Book Review: A Noble Cunning by Patricia Bernstein (four stars)

Book Review: A Noble Cunning: The Countess and the Tower by Patricia Bernstein (four stars)

“I would see acres of valiant man slaughtered and young King James drowned in the English Channel if it meant you would come back to me.”

Excellent historical fiction; especially for Bernstein’s first novel. Extraordinary and extraordinarily literate characters. Many historical and cultural connections pull the reader deeply into that time and place.

“I have absolute faith that we can save you, but if you have already given up, we can do nothing for you. All I ask is that you fight for yourself!”

That era’s anti-Catholic sentiment is the warp of the tale. The weft the true story of the historic Winifred Herbert Maxwell, Countess of Nithsdale. In most particulars the narrative follows the actual history, even to some details. Why then, did Bernstein change the lady’s identity? (Don’t read her story; it tells all.)

“All other things to their destruction draw, Only our love hath no decay.” John Dunne

Appropriate epigrams open each chapter. Awkward Italics font impedes reading.

“It was all so long ago and far away and had possibly happened to some ancestor of mine, in a previous era.”

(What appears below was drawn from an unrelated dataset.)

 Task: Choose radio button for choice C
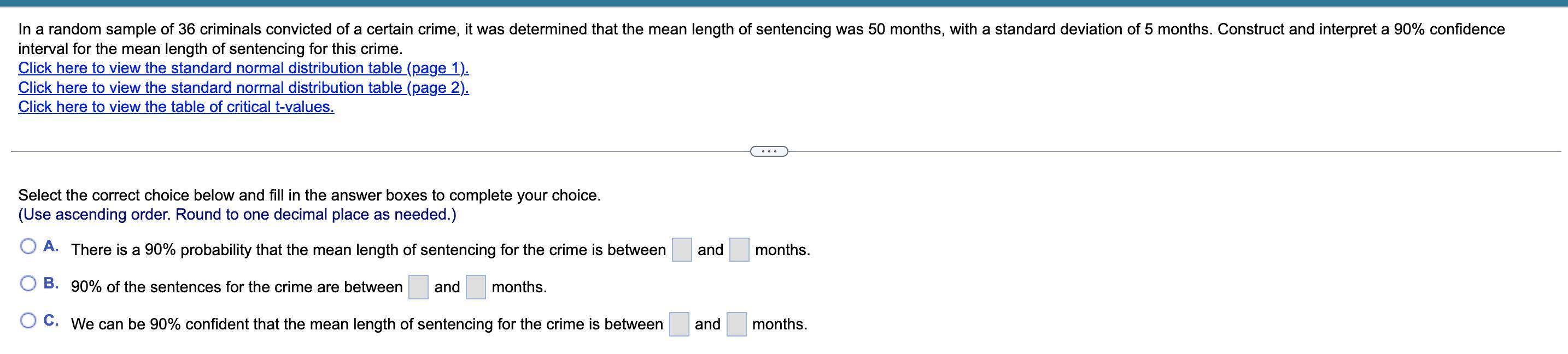(28, 321)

(Full disclosure: Got ARC free in exchange for an honest review.)

Book Review: Caught in the Revolution by Helen Rappaport (four stars)

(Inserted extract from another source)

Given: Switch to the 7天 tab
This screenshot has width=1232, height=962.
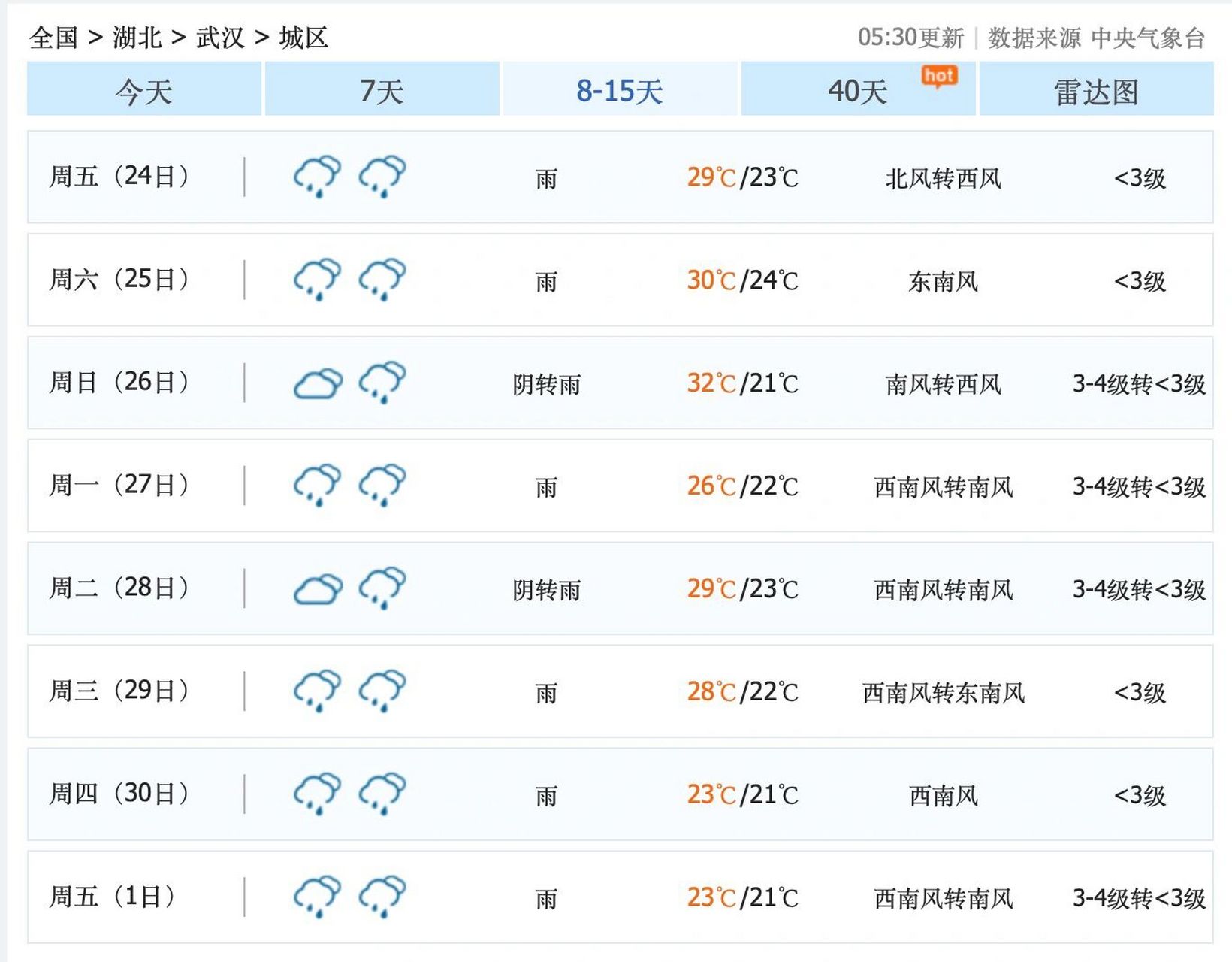Looking at the screenshot, I should (x=382, y=93).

Book Review: Caught in the Revolution: Petrograd, Russia – A World on the Edge by Helen Rappaport (four stars)

“For Philip Chadbourn, that day had been a point of significant and perhaps optimistic transition – ‘the blank between the reels’ – separating ‘the black misery and injustice of the first reel’ and the ‘red revolt and bright heroics of the second’.”

The defining year of the twentieth century. The 1917 Russian revolutions in Petrograd as seen by various westerners, mostly English and American, who witnessed it happen. Uniquely British and American condescension to the plight of the Russian people, even as many of them enjoyed (initially) access to the highest levels of Russian aristocracy.

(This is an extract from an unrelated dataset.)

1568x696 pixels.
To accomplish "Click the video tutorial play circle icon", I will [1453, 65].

‘This man Trotzky is the king of agitators; he could stir up trouble in a cemetery.’

Rappaport draws heavily on primary sources to create a history which, while it may have a western bias, will be more accessible and understandable to western readers. Whatever their opinions at the beginning all are convinced their witnessing a really big train wreck by the end of the year. Many are thankful just to get out alive.

Kerensky was ‘more afraid of doing the wrong thing than anxious to do the right one,’ he wrote in his later memoirs, ‘and so he did nothing until he was forced into action by others.’

Like the witnesses, readers are left to discern the motives of the various actors for themselves. Even among the press representatives personal bias weighs as heavily as facts on what they see and report.

‘Russia is a wonderful country, full of lights and shadows, though just now the shadows have the advantage. It is too bad that the world must lose so much that was beautiful in Russia to receive – what? Something much worse than nothing.’

Book Review: Mrs. Sherlock Holmes by Brad Ricca (three stars)

Book Review: Mrs. Sherlock Holmes: The True Story of New York City’s Greatest Female Detective and the 1917 Missing Girl Case that Captivated the Nation by Brad Ricca (three stars)

“Vice conditions here in the city are astounding,” Grace said. “The ‘good people’ of New York are as much asleep to the nastiness of their city as the nation appears to be to the seriousness of our war.”

A well-written, if pointless history of the career of a female detective. If she was New York’s greatest, New York is in trouble. Grace Humiston’s approach to crime foreshadowed Joe McCarthy’s to politics. She saw all crime through a single lens—white slavery—and developed her cases accordingly.

Grace had gone from the most celebrated woman in New York City to something of a pariah. But she was still trying to save the girls of her city.

Twice as long as necessary. Too many rabbit trails; too many extraneous details. Paid by the word? Ricca seems proud of every shred of fact he unearthed relating to Humiston or anyone she met on the street.

“I believe the city as a whole has felt that the work of the police department was and is steadily improving,” the mayor said. New Yorkers read it in disbelief.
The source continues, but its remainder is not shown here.